> _WHAT YOU WILL DO_:
Where the records below show the word "agent" in a line, please copy that line.

=-=-=

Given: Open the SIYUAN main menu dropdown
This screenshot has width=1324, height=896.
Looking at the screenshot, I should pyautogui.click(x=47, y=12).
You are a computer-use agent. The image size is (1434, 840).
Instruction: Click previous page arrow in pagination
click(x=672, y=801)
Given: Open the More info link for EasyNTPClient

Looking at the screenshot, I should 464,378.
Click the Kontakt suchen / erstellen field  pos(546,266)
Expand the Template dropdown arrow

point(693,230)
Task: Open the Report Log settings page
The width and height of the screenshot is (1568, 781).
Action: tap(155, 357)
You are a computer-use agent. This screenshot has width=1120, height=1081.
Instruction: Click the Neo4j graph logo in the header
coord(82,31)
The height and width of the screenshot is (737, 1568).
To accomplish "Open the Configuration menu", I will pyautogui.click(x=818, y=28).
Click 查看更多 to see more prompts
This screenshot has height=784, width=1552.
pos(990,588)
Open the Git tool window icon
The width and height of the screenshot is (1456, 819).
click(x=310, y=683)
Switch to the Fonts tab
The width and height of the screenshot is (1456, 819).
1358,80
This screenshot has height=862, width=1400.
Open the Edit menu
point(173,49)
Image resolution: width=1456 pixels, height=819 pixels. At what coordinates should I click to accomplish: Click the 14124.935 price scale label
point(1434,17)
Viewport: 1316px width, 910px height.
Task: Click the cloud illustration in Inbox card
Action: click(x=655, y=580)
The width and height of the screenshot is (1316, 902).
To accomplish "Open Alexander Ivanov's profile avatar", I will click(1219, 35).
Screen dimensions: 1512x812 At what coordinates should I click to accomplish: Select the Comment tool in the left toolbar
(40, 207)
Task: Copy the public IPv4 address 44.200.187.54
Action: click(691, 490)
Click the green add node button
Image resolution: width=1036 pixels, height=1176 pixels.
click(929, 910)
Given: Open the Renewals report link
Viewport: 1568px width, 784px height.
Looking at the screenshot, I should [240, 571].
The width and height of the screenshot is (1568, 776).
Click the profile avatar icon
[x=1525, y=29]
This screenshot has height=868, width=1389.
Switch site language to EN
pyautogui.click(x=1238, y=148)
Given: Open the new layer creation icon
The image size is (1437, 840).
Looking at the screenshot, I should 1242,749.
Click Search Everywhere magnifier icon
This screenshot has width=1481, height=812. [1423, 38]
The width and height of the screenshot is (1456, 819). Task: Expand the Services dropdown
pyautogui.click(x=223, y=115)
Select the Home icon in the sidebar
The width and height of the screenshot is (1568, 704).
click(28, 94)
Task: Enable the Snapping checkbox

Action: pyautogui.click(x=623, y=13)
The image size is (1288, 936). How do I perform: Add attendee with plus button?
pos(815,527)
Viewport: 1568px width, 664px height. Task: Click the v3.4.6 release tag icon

=-=-=

> _ANSWER TO THIS TASK_:
You are a computer-use agent. The image size is (1434, 840).
You are a computer-use agent. This screenshot has width=1120, height=1081.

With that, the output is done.